The IS profession is getting a wake up call to reduce stress and it’s time to respond, according to Eugene Kaluzniacky.
The instructor of business computing at the University of Winnipeg explained, “The profession has got a call from within to become more emotionally literate. The taxing on the IS professional and the taxing of their inner resources is much heavier now…you’re under stress (and) subconsciously you may be moving into dysfunctional behaviour,” he said.
Kaluzniacky, who has developed a one-day workshop entitled Personal Wellness for IS Professionals, has researched stress issues and psychological factors in IS development.
“First, computers have become more powerful and users expect more and more. When companies are forced to compete, they push the information systems people to give them systems,” Kaluzniacky said.
Even more stressful, however, can be the shifting of methodologies that occurs when everything is changing on-the-fly, he explained.
“When your whole way of work is changing — not just the environment for which you produce the work but the way you produce it, the languages and technologies — you’re constantly in a state of flux. That does not necessarily sit well with people who probably went into the profession because it seemed kind of secure.”
Zorianna Hyworon, CEO and president of Winnipeg-based InfoTech Inc. and a 33-year veteran in the IT field, agreed.
“There has been a significant restructuring and reorganization of work…there’s fewer people to do more work. People are expected to be more entrepreneurial, make more creative decisions,” she said.
In addition, “the relationships people have with their co-workers have changed, many people work at home, and the work day has become a 24 hour, 7 day a week (reality), particularly in IT. You may not see your co-workers, whereas in the good old days you had things like coffee breaks and water cooler time to establish a social support network.”

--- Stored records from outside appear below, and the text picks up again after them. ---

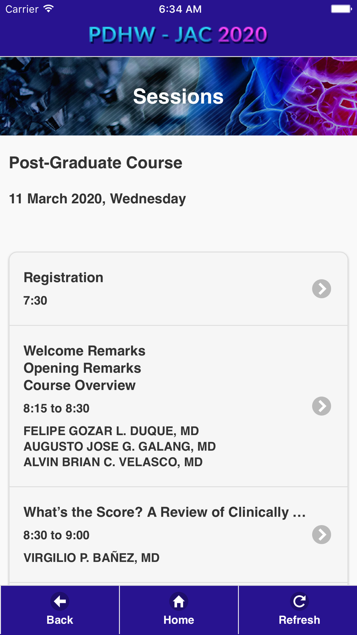The height and width of the screenshot is (635, 357).
Task: Click the battery status icon
Action: [341, 9]
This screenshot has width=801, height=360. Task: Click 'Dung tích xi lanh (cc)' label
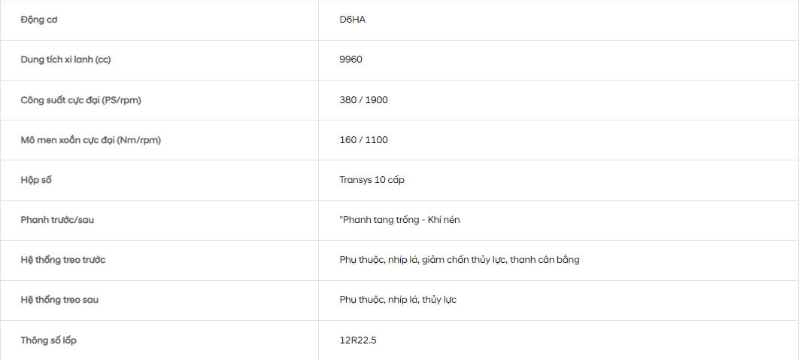point(65,59)
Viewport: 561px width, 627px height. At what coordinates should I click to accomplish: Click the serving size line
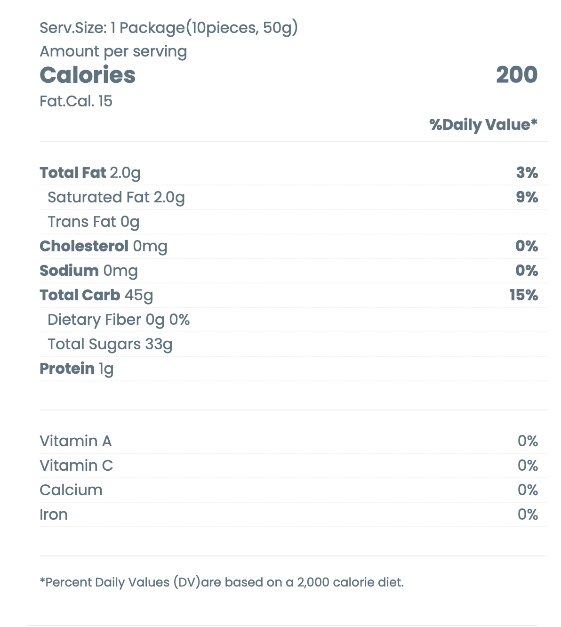coord(168,28)

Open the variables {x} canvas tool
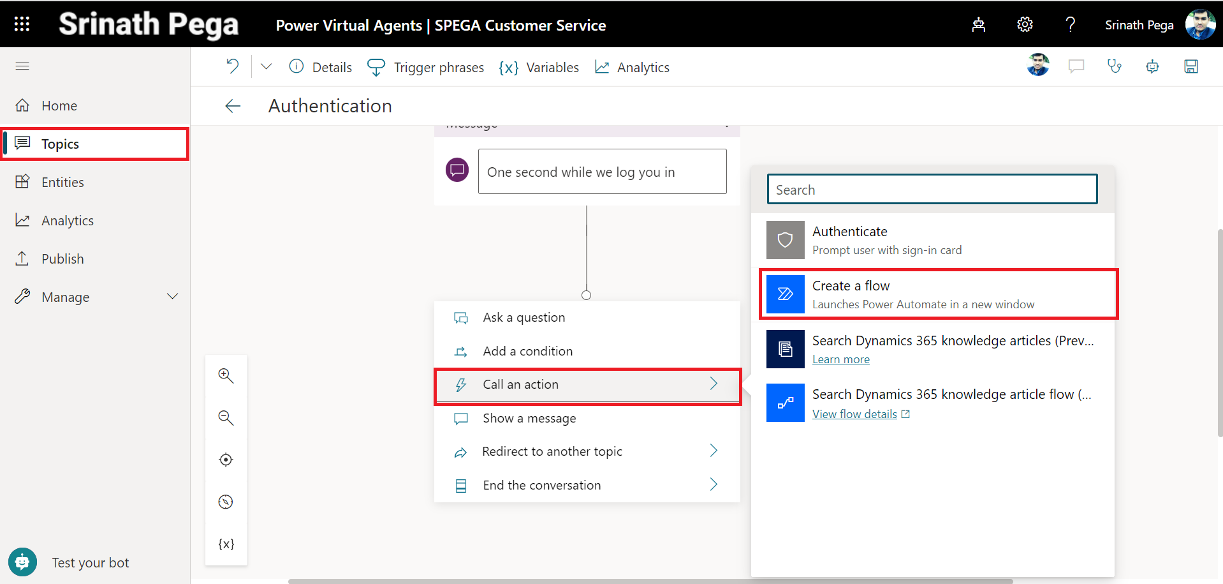pos(226,544)
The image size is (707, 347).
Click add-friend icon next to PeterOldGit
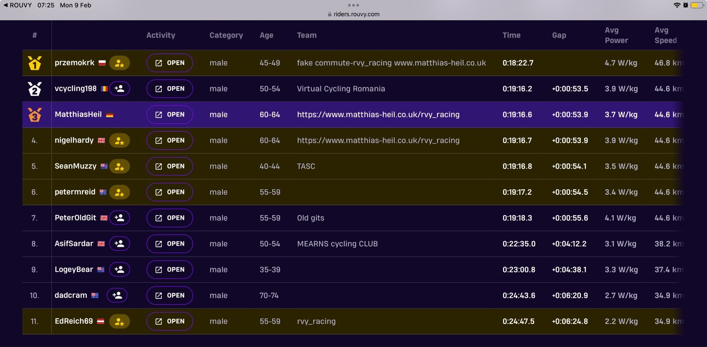(119, 218)
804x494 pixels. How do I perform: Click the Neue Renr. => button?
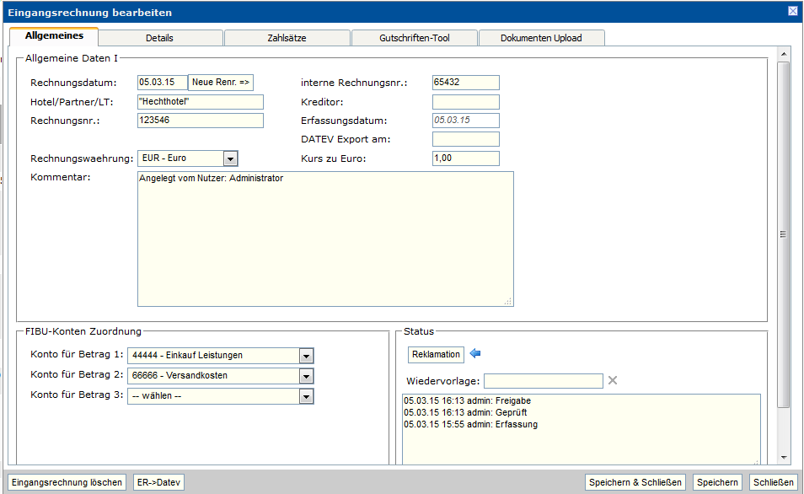coord(221,82)
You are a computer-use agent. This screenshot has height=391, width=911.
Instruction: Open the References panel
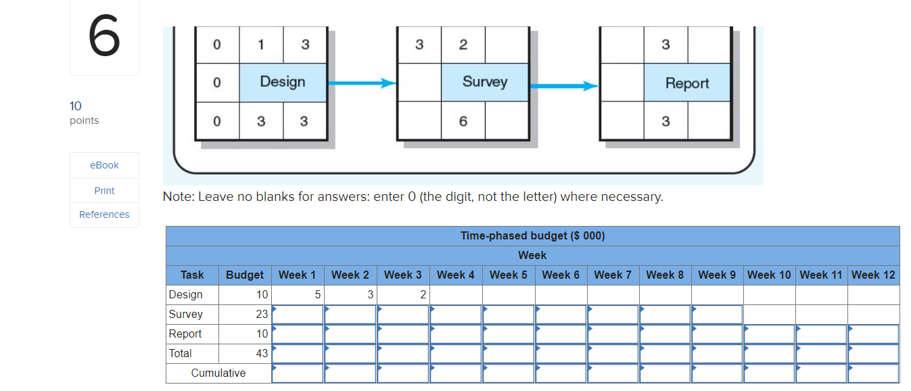click(104, 214)
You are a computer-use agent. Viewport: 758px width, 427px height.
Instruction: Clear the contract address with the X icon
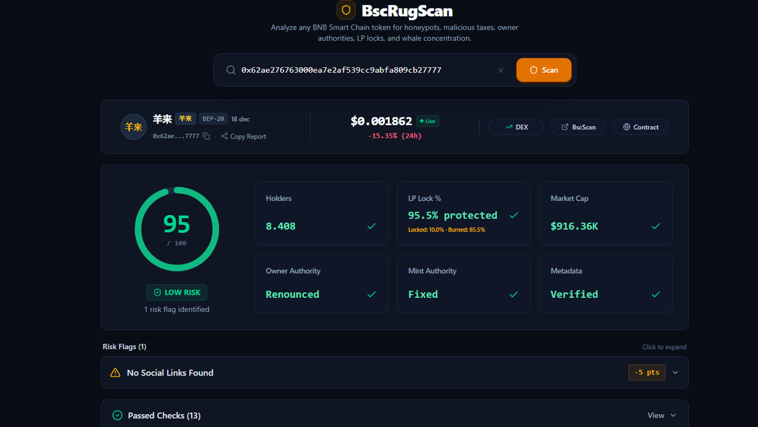(x=501, y=70)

Another problem, Kaluzniacky said, is that often people seek emotional security from their work, but the fact that they are working with unreasonable deadlines, difficult people and changing technologies and methodologies means this security is being eroded.
The opportunity this affords, however, is for individuals to “start digging more deeply into themselves.”
Kaluzniacky explained: “Working out of a deeper awareness of the personal self and the strength that emanates from that awareness helps the person to become interdependent with his or her work and not dependent on it emotionally.”
To attain self-awareness there are several things that can be done by both the individual and the organization.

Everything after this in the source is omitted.